The RSC have programmed Porter's play as their main house Yuletide attraction (this is the slot in which, a few years back, they unveiled their mega-hit Matilda). As dramatic material, trench warfare is not exactly fun-for-all-the-family (I would have thought the show suitable for children of nine upwards) and the risk was that the company would have had to resort to an unacceptable degree of sanitisation to cater for the holiday crowds.

So I'm happy to report that play and production manage to achieve both striking clarity of story-telling and strong conviviality of atmosphere thanks to the humorous camaraderie amongst the men of Warwickshire Regiment and the excellent comedy of their fraternisation with the enemy. It's throat-catching when Gerard Horan's superb, walrus-moustached Old Bill volunteers to be the first to go over and engages in nervous exchanges with a couple of Germans, his mind partly intent on getting a better class of gift from the enemy of than his own proffered tins of bully beef and inedible jam.

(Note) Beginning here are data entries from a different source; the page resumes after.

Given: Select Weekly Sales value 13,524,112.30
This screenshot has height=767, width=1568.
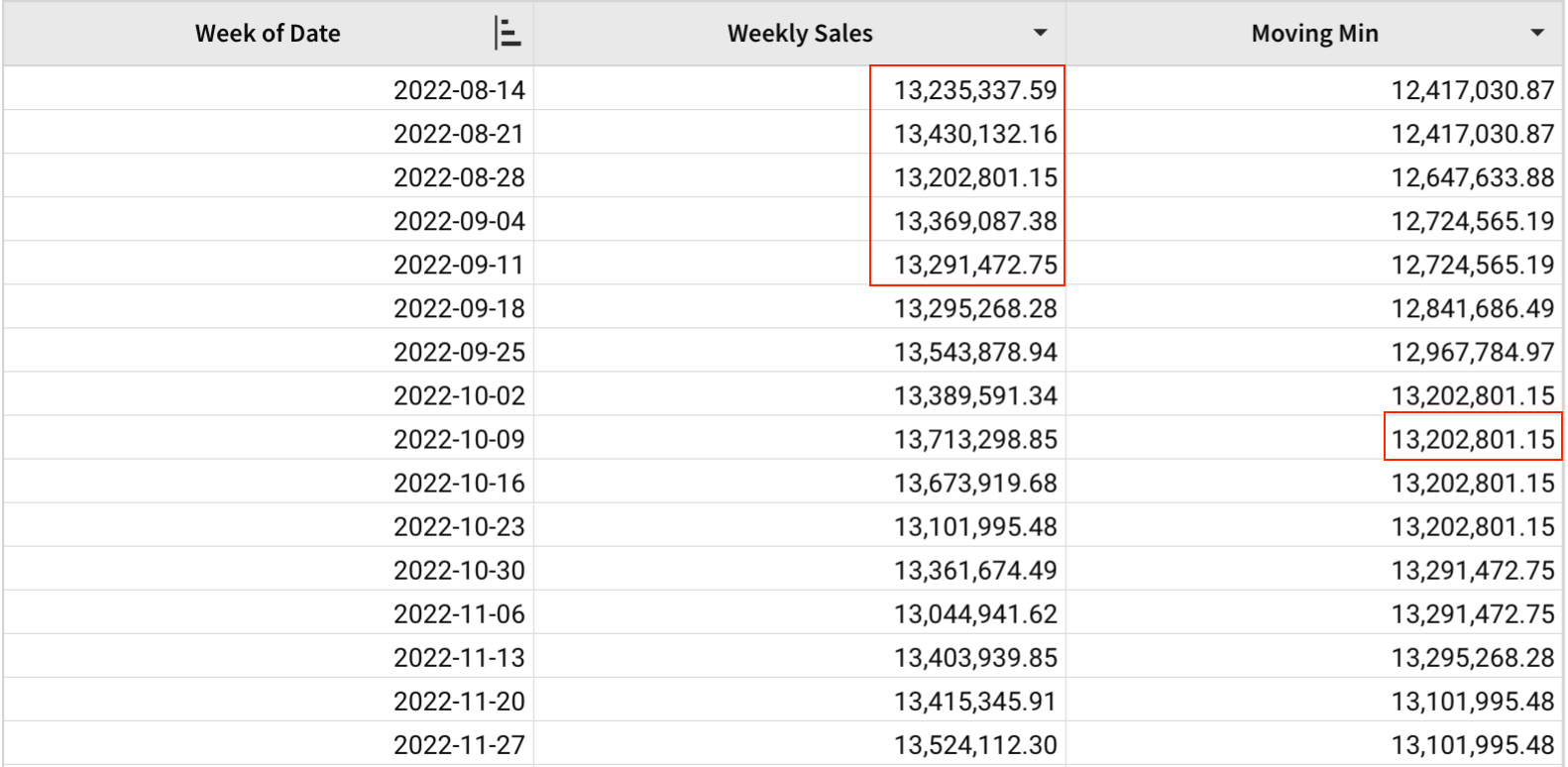Looking at the screenshot, I should (975, 744).
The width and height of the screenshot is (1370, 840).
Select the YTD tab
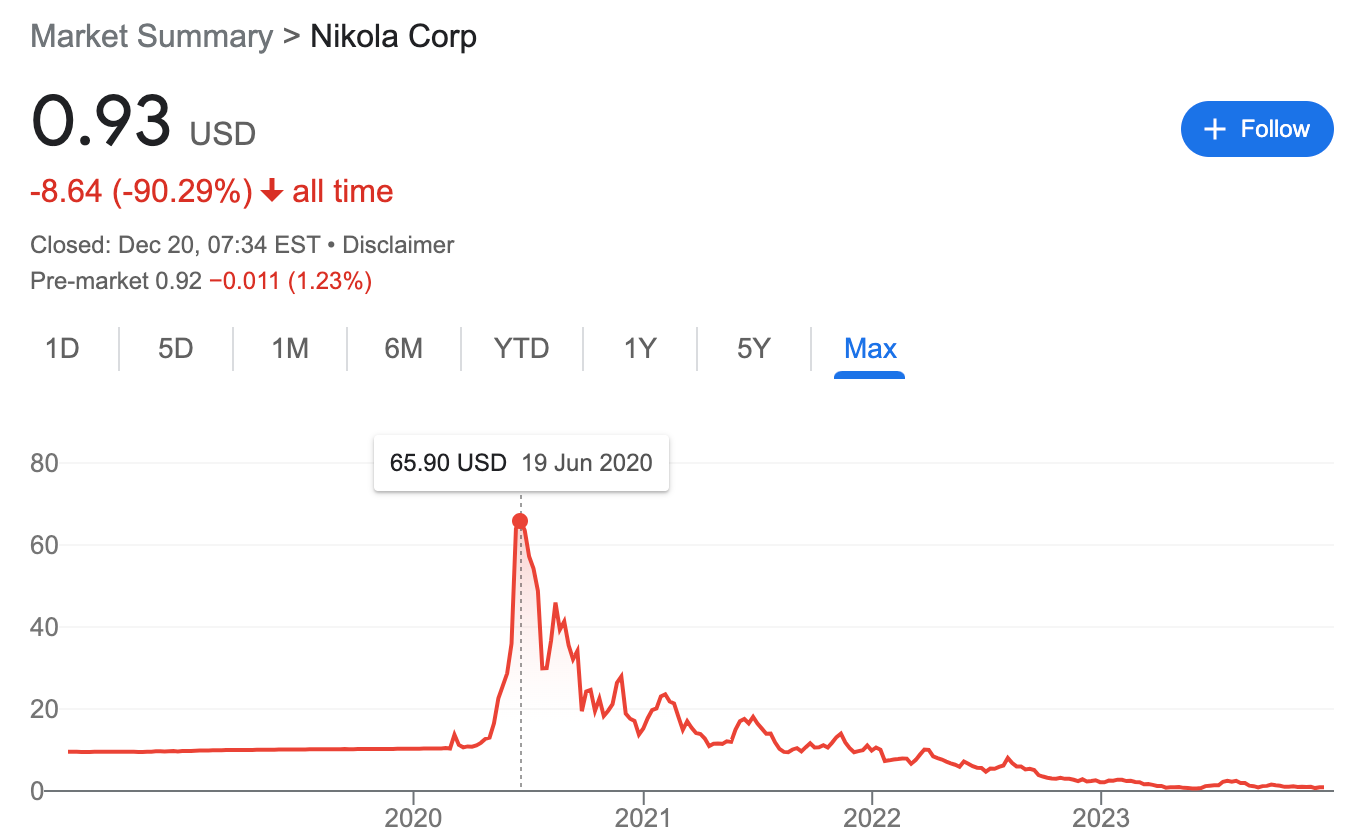pyautogui.click(x=521, y=349)
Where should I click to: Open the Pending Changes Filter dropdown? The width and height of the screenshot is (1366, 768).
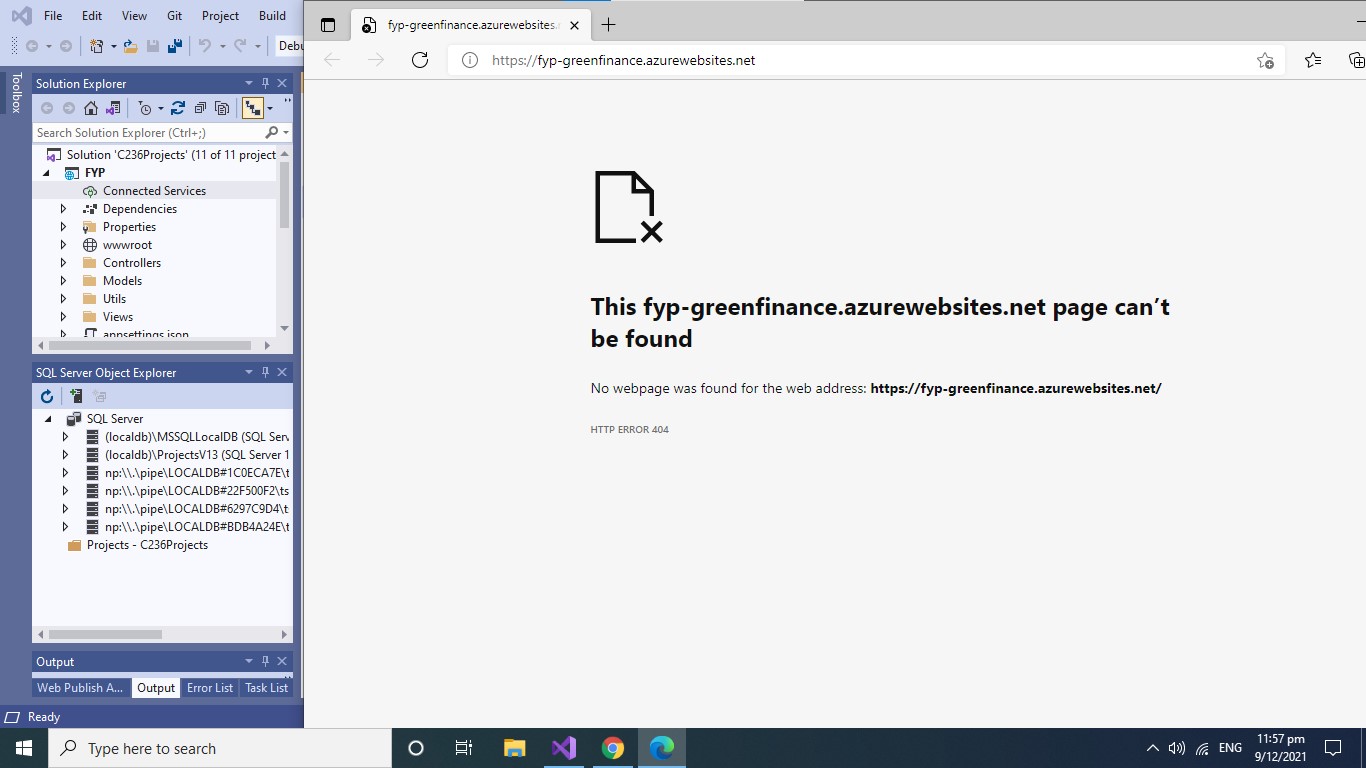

The droll and the heart-warming keep colliding – as in the football game whose chaotic brio must require considerable discipline to perform.

The main figure is 2nd Lieutenant Bruce Bairnsfather (enchantingly played by Joseph Kloska), an artist and theatre addict who organises the morale-boosting concert party and whose generosity of spirit is a touchstone in the piece. But it takes a lot for him to be persuaded that the ordinary German soldier is “just as good, just as foolish, just as homesick, just as hopeless” as his English counterpart. The play widens its focus to include the heroic work of the nurses in the Clearing Hospital. This strand ends with a truce of sorts between Leah Whitaker's stickler Matron and Frances McNamee's progressive, insubordinate staff nurse Phoebe, just as a command from on high aborts the soldierly truce which here ends in a poignant chorale of carols.